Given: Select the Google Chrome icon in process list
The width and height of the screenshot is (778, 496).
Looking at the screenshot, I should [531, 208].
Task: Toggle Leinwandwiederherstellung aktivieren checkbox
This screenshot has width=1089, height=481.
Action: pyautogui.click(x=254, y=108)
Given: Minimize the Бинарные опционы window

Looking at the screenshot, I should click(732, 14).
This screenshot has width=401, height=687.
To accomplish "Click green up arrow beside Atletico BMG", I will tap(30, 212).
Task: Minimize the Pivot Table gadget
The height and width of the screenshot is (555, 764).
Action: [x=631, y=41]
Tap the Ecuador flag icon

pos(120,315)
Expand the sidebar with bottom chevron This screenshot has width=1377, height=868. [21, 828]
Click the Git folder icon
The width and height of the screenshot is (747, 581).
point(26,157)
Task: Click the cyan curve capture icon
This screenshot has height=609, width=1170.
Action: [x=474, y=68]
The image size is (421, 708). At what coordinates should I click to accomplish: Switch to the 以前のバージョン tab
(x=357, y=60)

=-=-=-=-=

### About this exercise
Please return every line from the material above where the string "Task" occurs.

### Response for this exercise
Task: Toggle Leinwandwiederherstellung aktivieren checkbox
Task: Minimize the Pivot Table gadget
Task: Click the cyan curve capture icon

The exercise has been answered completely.